AVAILABLE DATA:
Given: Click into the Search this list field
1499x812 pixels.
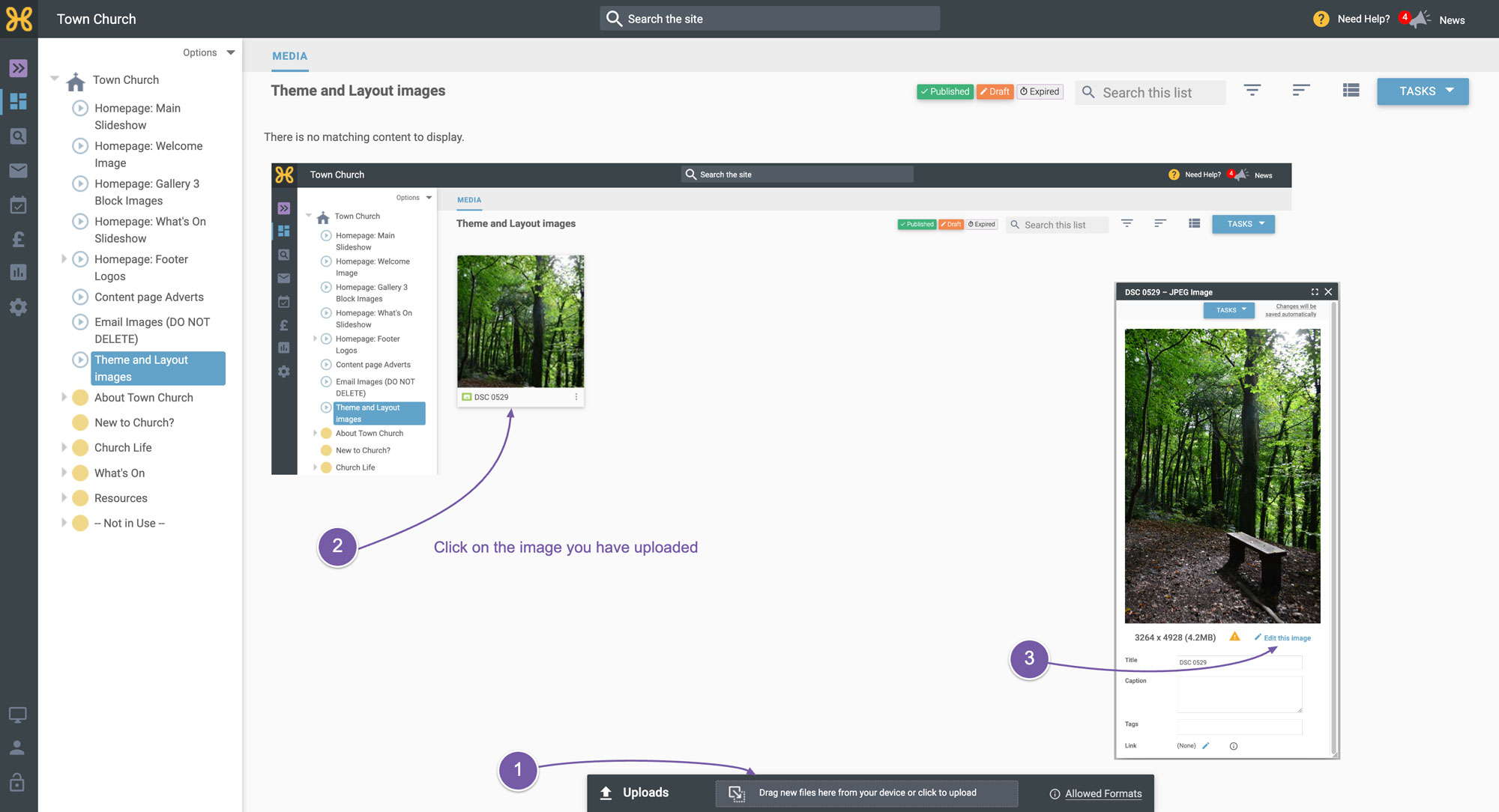Looking at the screenshot, I should pyautogui.click(x=1150, y=92).
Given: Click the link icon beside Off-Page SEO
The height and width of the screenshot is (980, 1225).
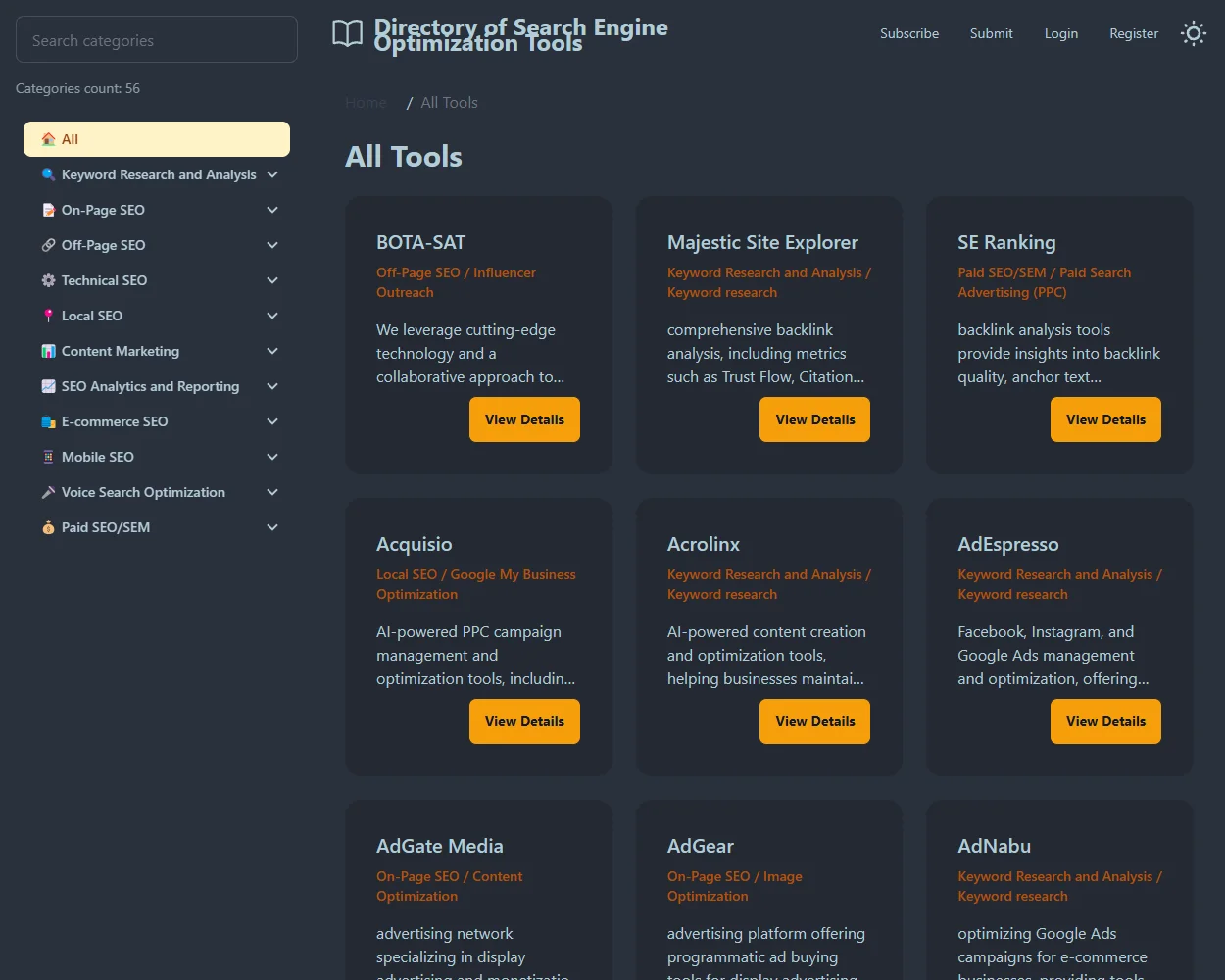Looking at the screenshot, I should (49, 244).
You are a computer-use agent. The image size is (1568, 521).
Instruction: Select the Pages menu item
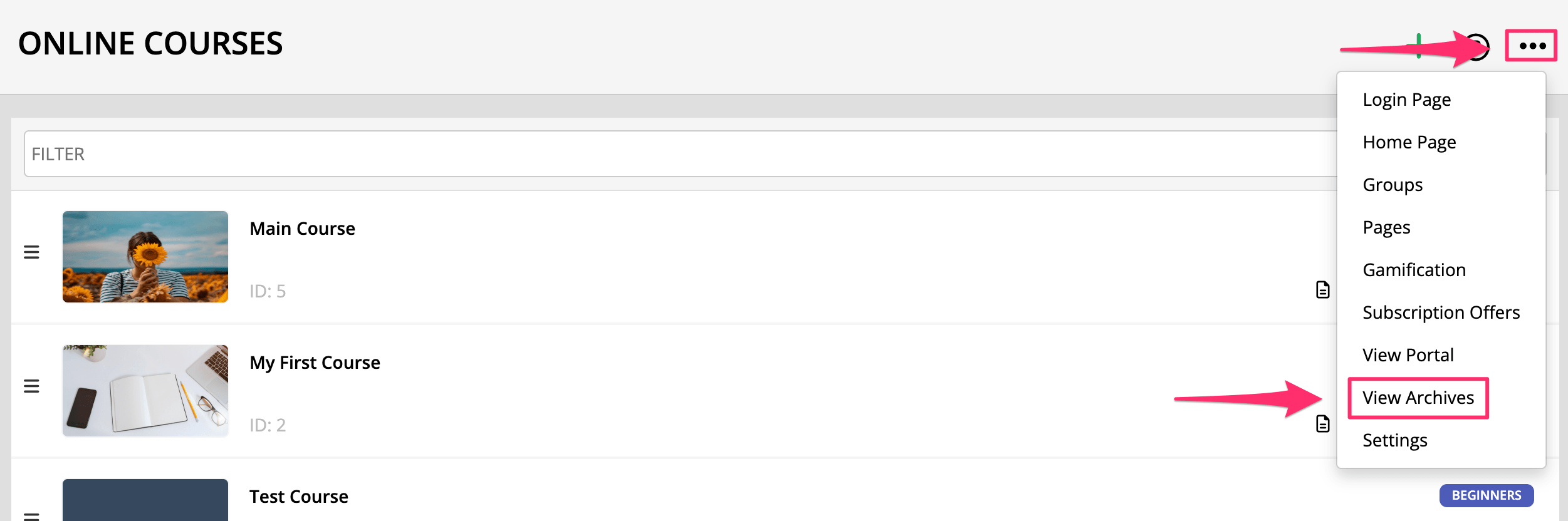(1386, 227)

ABOUT THIS EXERCISE: Across the whole listing, reproduce each line verbatim and exclude every picture.

WORKED SOLUTION:
Given: Click into the Search this list field
1499x812 pixels.
Looking at the screenshot, I should pyautogui.click(x=1150, y=92).
Given: Click the link icon beside Off-Page SEO
The height and width of the screenshot is (980, 1225).
Looking at the screenshot, I should (49, 244).
You are a computer-use agent. The image size is (1568, 521).
Instruction: Select the Pages menu item
(1386, 227)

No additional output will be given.